ProvAgent: Threat Detection Based on Identity-Behavior Binding and Multi-Agent Collaborative Attack Investigation

TL;DR

ProvAgent introduces a multi-agent framework that enhances threat detection and investigation by combining traditional models with autonomous multi-agent systems, improving accuracy and reducing costs in cybersecurity threat analysis.

Contribution

It shifts threat provenance analysis from human-model collaboration to autonomous multi-agent collaboration, leveraging graph contrastive learning for high-fidelity alerts.

Findings

Outperforms six state-of-the-art baselines in anomaly detection.

Reconstructs near-complete attack processes efficiently.

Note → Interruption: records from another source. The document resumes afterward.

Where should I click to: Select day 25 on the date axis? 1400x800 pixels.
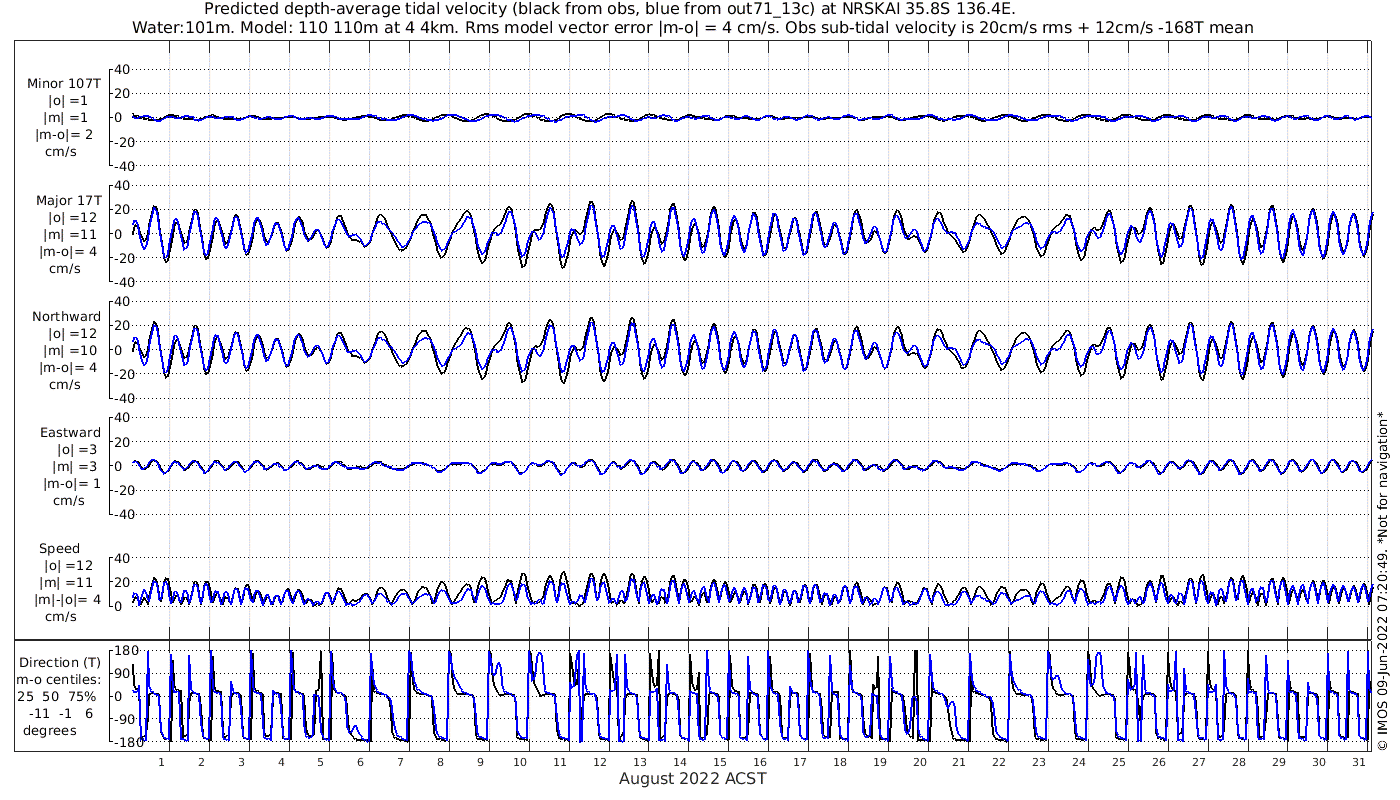tap(1119, 762)
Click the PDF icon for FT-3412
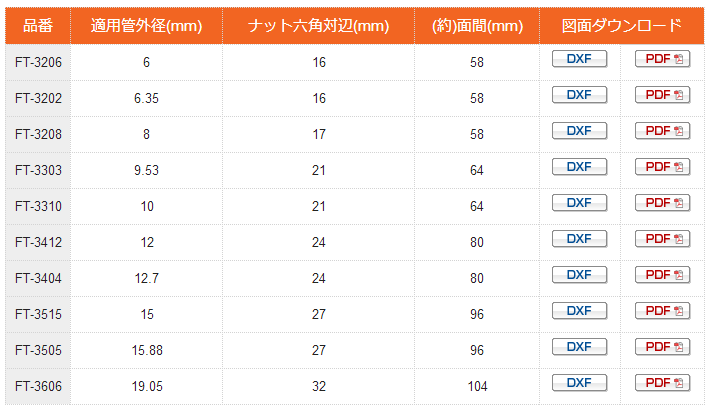The image size is (710, 411). point(662,239)
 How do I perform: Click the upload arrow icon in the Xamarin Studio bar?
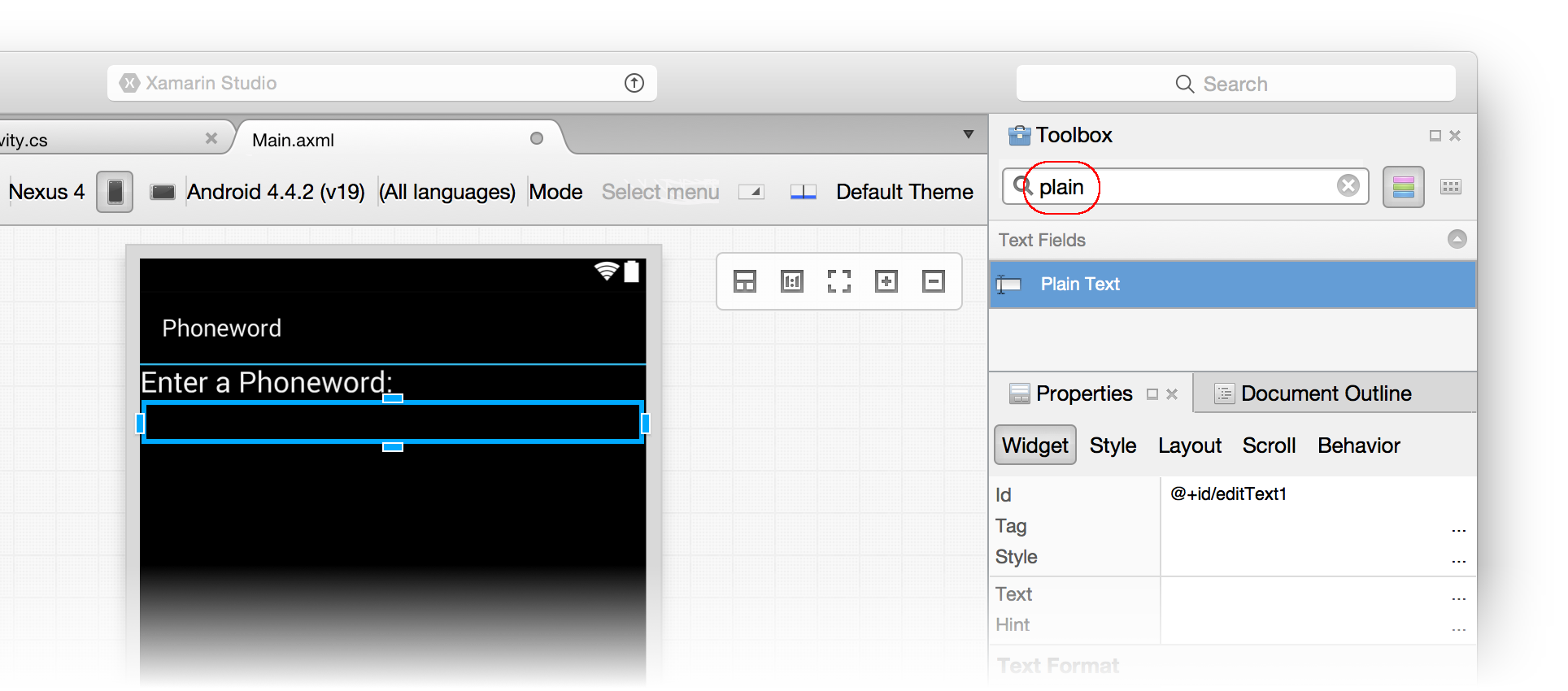[634, 83]
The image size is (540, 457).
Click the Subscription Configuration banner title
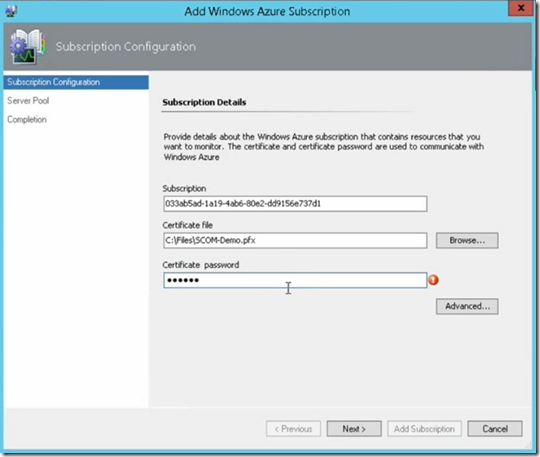click(x=126, y=46)
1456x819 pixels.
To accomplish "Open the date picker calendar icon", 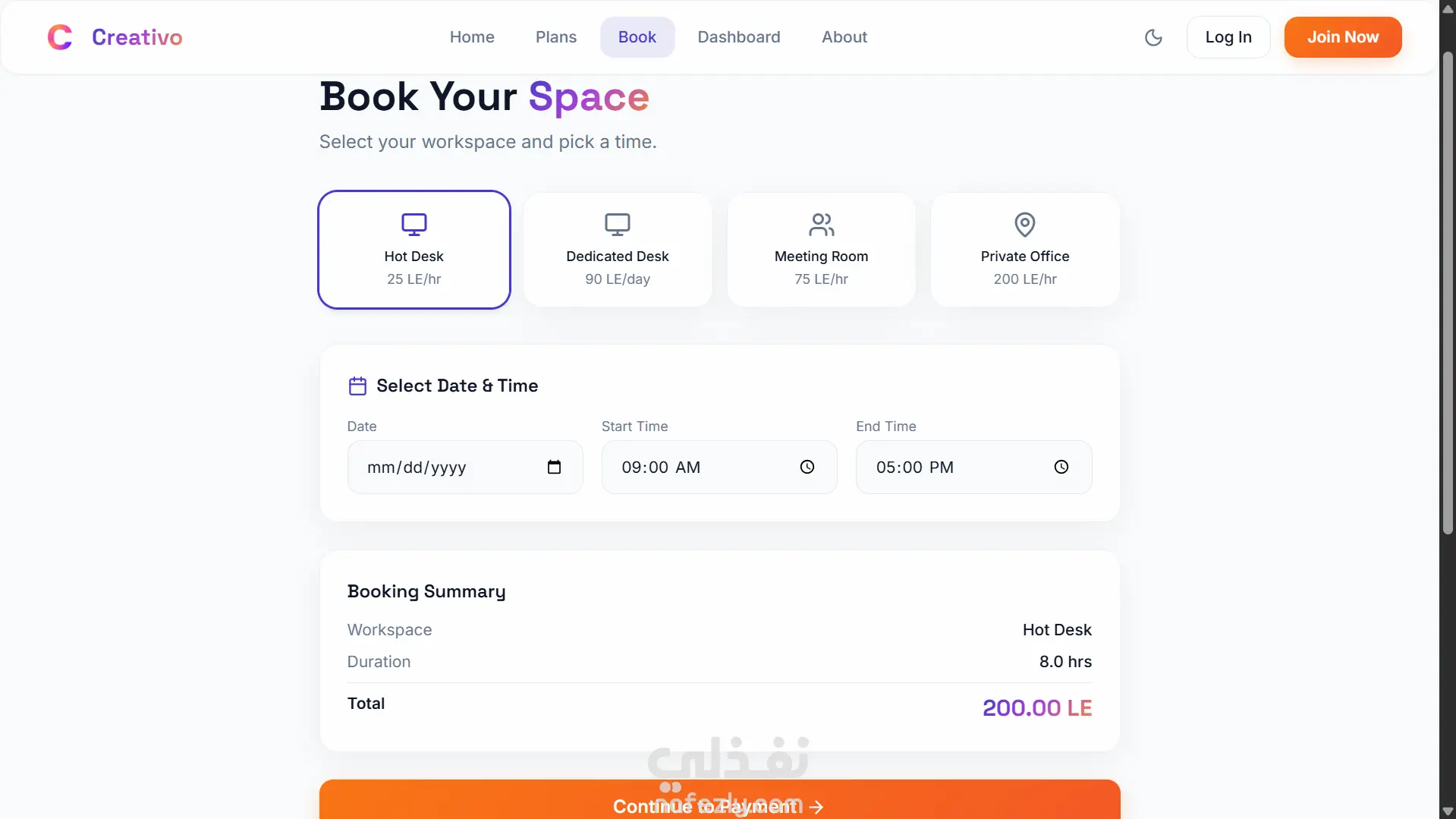I will click(554, 467).
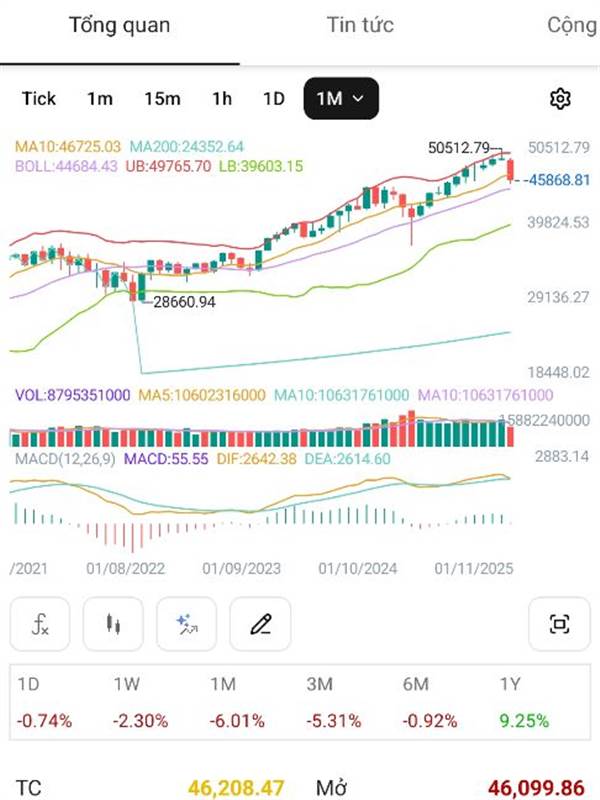
Task: Open chart settings gear
Action: (560, 98)
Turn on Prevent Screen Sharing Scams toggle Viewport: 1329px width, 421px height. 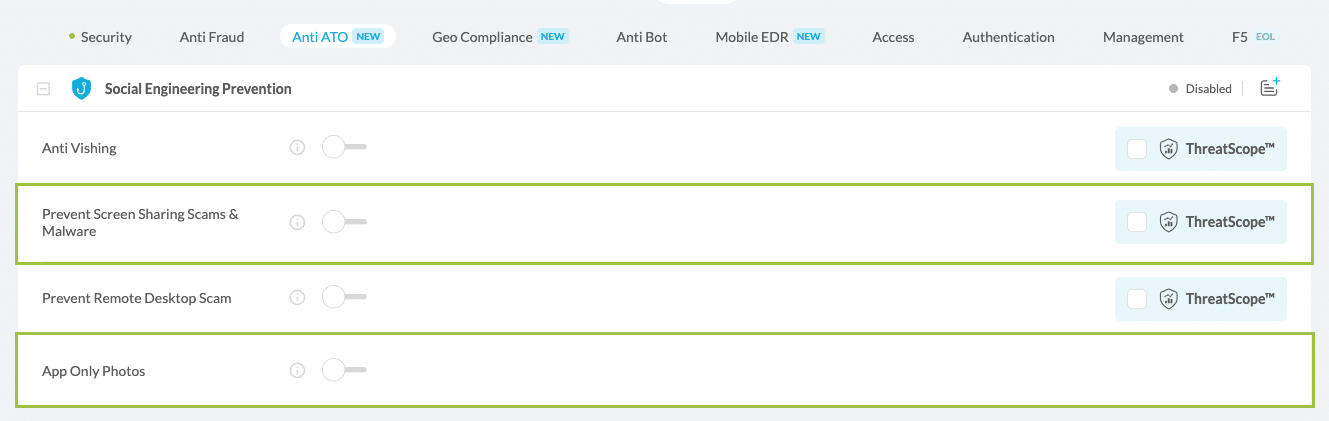click(343, 222)
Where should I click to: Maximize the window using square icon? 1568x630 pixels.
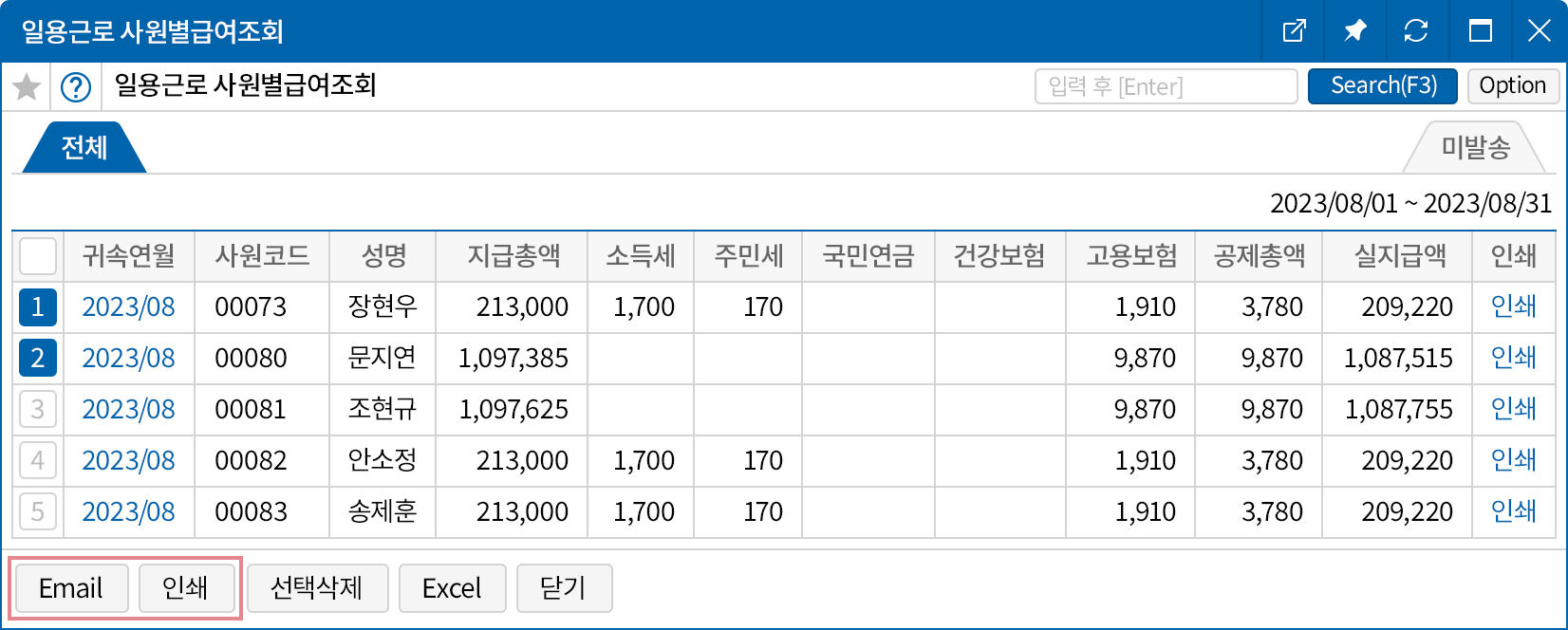pyautogui.click(x=1480, y=31)
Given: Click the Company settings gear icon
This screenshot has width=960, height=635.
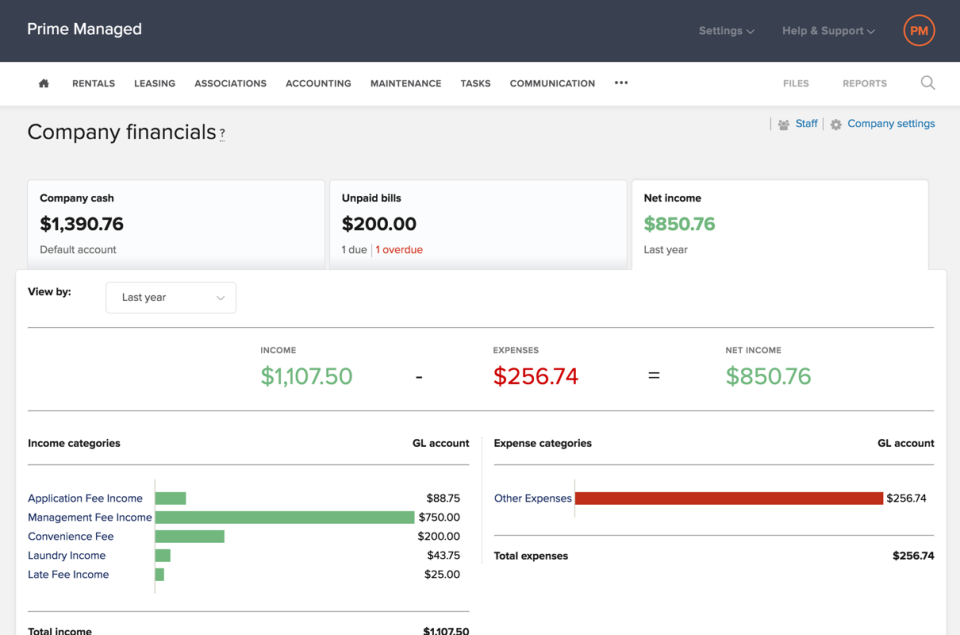Looking at the screenshot, I should [836, 124].
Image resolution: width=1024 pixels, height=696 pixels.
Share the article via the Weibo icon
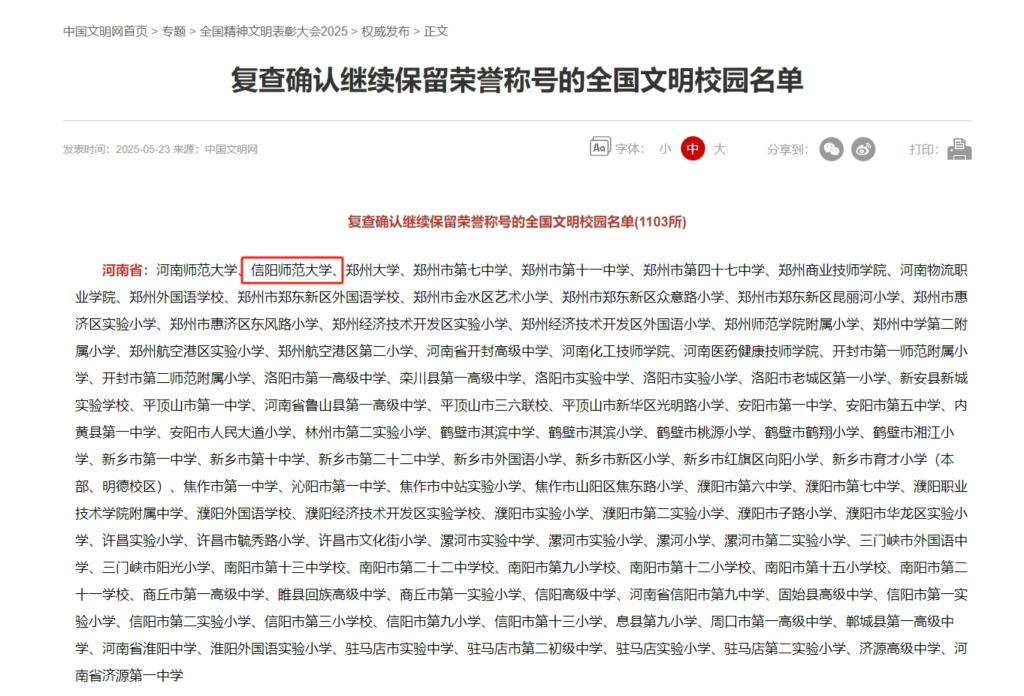coord(863,150)

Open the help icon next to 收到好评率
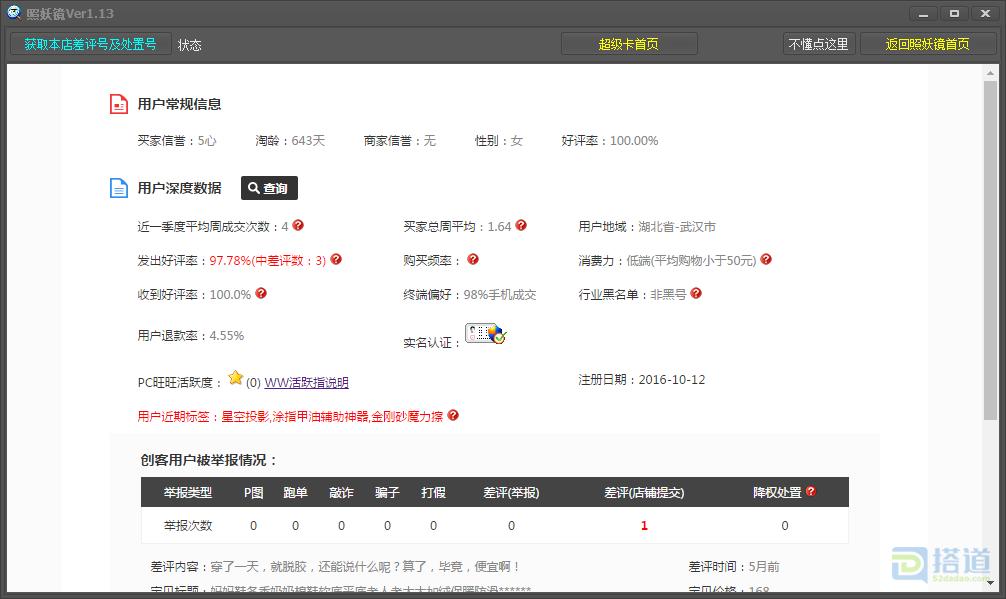click(260, 293)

Costs as low as $0.06 per day for automated investigation.

Abstract

Advanced Persistent Threats (APTs) pose critical challenges to modern cybersecurity due to their multi-stage and stealthy nature. While provenance-based detection approaches show promise in capturing causal attack semantics, current threat provenance practices face two paradoxical issues: (1) expert skepticism, where human analysts doubt the capability of traditional detection models to identify complex attacks; and (2) expert dependence, as analysts cannot manually process large-scale raw logs to detect threats without these models. Consequently, collaboration between humans and traditional models remains the prevailing paradigm. However, this renders investigation quality contingent upon human expertise and frequently results in alert fatigue. To address these challenges, we present ProvAgent, a framework that evolves the threat provenance paradigm from human-model collaboration to a novel collaboration between multi-agent systems and traditional models. ProvAgent leverages the speed and cost-efficiency of traditional models for initial anomaly screening over large-scale logs. By enforcing fine-grained identity-behavior consistency via graph contrastive learning, it profiles entities based on specific attributes to generate high-fidelity alerts. With these alerts serving as investigation entry points, ProvAgent achieves in-depth autonomous investigation through a hypothesis-verification multi-agent framework. Evaluations with real-world datasets demonstrate that ProvAgent outperforms six state-of-the-art (SOTA) baselines in anomaly detection. Through automated investigation, ProvAgent reconstructs near-complete attack processes at a minimum cost of \$0.06 per day.